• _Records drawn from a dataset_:

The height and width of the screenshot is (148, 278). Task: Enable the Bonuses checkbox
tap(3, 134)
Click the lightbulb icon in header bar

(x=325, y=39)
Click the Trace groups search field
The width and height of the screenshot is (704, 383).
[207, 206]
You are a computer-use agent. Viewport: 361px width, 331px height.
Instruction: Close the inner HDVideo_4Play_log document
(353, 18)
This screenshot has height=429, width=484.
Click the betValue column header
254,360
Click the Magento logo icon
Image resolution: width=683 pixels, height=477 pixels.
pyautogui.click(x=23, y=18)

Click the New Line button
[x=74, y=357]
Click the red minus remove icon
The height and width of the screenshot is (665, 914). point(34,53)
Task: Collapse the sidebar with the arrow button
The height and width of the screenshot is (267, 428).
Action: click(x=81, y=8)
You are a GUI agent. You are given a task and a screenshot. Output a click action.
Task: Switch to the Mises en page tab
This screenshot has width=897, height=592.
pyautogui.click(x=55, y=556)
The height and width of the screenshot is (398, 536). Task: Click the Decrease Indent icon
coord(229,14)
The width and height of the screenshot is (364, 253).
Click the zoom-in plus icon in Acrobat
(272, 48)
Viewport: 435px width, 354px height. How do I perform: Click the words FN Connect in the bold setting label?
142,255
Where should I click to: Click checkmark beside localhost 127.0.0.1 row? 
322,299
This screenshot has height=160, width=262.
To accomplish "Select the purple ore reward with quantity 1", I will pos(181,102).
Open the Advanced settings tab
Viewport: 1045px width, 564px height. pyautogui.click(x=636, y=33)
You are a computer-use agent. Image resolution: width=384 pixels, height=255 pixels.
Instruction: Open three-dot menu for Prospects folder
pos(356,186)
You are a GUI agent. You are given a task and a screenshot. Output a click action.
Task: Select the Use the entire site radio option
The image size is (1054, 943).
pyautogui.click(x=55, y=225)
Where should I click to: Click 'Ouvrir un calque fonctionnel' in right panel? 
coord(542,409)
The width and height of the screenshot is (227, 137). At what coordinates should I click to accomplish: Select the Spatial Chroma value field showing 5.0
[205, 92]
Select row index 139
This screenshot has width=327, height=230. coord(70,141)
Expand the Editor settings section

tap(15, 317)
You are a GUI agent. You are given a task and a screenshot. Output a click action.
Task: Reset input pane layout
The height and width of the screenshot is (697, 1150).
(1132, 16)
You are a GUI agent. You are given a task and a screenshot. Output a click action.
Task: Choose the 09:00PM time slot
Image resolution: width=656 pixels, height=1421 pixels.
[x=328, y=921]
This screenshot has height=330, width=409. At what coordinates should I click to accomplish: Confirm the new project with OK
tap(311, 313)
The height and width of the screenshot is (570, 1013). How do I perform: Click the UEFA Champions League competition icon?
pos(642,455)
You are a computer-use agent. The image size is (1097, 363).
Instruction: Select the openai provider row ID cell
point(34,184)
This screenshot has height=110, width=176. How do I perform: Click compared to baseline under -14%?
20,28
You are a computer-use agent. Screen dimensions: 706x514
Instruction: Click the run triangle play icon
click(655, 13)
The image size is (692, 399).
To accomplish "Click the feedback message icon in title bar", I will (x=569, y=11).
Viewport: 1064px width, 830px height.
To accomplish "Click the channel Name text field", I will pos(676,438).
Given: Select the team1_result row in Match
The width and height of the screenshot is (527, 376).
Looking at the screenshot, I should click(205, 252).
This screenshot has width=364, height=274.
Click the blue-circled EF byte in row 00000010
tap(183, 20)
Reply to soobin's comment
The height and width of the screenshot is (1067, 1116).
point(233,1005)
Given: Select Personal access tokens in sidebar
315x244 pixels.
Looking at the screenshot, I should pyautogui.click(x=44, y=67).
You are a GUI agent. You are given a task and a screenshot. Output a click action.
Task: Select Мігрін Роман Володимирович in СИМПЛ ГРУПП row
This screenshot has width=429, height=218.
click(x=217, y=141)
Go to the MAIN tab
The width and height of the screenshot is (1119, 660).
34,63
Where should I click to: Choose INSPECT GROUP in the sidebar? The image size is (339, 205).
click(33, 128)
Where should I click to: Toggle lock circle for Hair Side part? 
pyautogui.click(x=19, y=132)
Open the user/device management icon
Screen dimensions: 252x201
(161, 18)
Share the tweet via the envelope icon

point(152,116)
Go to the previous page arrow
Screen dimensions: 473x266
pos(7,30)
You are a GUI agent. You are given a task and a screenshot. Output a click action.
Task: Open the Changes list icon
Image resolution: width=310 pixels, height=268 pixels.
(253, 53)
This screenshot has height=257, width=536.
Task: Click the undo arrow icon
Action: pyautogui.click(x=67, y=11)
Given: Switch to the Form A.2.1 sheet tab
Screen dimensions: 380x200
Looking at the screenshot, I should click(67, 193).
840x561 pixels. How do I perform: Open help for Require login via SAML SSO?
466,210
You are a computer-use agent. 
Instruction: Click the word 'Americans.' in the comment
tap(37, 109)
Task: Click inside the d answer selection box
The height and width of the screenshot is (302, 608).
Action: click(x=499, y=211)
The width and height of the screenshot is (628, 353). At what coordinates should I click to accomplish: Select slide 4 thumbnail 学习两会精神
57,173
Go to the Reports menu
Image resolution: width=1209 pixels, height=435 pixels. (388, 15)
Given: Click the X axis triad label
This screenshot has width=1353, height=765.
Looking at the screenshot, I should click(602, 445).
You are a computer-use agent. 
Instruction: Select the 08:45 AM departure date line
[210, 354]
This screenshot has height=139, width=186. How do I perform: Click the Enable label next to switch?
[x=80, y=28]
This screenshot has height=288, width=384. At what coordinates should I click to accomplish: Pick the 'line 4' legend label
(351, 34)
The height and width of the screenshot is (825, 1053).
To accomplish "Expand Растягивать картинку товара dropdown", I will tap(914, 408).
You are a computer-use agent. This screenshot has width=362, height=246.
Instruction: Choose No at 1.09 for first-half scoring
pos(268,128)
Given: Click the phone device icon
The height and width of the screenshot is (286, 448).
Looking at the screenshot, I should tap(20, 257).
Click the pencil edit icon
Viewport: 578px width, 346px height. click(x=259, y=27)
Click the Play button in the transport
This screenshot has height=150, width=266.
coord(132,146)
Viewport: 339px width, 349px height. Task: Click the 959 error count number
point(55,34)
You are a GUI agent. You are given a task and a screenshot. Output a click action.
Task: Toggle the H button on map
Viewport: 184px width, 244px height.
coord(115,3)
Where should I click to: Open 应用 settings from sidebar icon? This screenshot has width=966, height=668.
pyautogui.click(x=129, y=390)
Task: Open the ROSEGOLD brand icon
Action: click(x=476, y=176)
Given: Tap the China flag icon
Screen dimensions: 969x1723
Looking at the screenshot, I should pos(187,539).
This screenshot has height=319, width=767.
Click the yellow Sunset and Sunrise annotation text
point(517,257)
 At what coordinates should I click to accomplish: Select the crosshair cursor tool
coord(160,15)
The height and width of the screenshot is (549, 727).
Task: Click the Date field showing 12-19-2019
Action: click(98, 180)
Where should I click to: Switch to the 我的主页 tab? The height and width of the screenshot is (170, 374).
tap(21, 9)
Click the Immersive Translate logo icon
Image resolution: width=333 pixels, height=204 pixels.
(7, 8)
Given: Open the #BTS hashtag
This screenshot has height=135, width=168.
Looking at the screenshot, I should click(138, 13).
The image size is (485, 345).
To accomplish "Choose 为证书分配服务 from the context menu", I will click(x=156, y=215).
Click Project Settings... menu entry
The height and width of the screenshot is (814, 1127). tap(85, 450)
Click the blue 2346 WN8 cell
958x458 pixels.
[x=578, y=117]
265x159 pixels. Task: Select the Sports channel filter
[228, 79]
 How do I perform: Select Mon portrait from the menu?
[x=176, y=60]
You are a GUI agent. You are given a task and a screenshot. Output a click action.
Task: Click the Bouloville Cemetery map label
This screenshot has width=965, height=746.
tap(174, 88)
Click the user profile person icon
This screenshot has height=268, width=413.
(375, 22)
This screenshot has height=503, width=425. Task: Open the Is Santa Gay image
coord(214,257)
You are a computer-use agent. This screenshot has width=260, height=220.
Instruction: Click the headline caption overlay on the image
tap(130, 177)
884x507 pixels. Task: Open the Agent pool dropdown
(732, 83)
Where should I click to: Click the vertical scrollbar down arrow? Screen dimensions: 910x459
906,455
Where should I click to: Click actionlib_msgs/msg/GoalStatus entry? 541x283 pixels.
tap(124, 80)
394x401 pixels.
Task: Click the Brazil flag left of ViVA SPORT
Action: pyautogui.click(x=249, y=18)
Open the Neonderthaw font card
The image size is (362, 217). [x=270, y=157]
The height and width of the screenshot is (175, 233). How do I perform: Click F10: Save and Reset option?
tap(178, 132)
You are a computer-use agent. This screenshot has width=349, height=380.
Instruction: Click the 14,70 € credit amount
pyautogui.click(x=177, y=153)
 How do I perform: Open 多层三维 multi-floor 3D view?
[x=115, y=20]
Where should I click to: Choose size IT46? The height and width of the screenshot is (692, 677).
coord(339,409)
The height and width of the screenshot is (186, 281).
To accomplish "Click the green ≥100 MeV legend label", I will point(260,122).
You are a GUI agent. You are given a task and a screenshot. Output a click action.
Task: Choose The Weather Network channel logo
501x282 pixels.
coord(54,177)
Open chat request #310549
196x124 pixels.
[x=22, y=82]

• _WHAT YOU HAVE TO DO_: Would you output, unchanged, each line from the start of the records to the line that holds "This screenshot has height=160, width=262.", both included and nothing else?

• _PROBLEM SOLUTION_:
The height and width of the screenshot is (148, 278). Task: Enable the Bonuses checkbox
tap(3, 134)
Click the lightbulb icon in header bar

(x=325, y=39)
Click the Trace groups search field
The width and height of the screenshot is (704, 383).
[207, 206]
You are a computer-use agent. Viewport: 361px width, 331px height.
Instruction: Close the inner HDVideo_4Play_log document
(353, 18)
This screenshot has height=429, width=484.
Click the betValue column header
254,360
Click the Magento logo icon
Image resolution: width=683 pixels, height=477 pixels.
pyautogui.click(x=23, y=18)

Click the New Line button
[x=74, y=357]
Click the red minus remove icon
The height and width of the screenshot is (665, 914). point(34,53)
Task: Collapse the sidebar with the arrow button
The height and width of the screenshot is (267, 428).
Action: click(x=81, y=8)
You are a GUI agent. You are given a task and a screenshot. Output a click action.
Task: Switch to the Mises en page tab
This screenshot has width=897, height=592.
pyautogui.click(x=55, y=556)
The height and width of the screenshot is (398, 536). Task: Click the Decrease Indent icon
coord(229,14)
The width and height of the screenshot is (364, 253).
Click the zoom-in plus icon in Acrobat
(272, 48)
Viewport: 435px width, 354px height. How do I perform: Click the words FN Connect in the bold setting label?
142,255
Where should I click to: Click checkmark beside localhost 127.0.0.1 row? 
322,299
This screenshot has height=160, width=262.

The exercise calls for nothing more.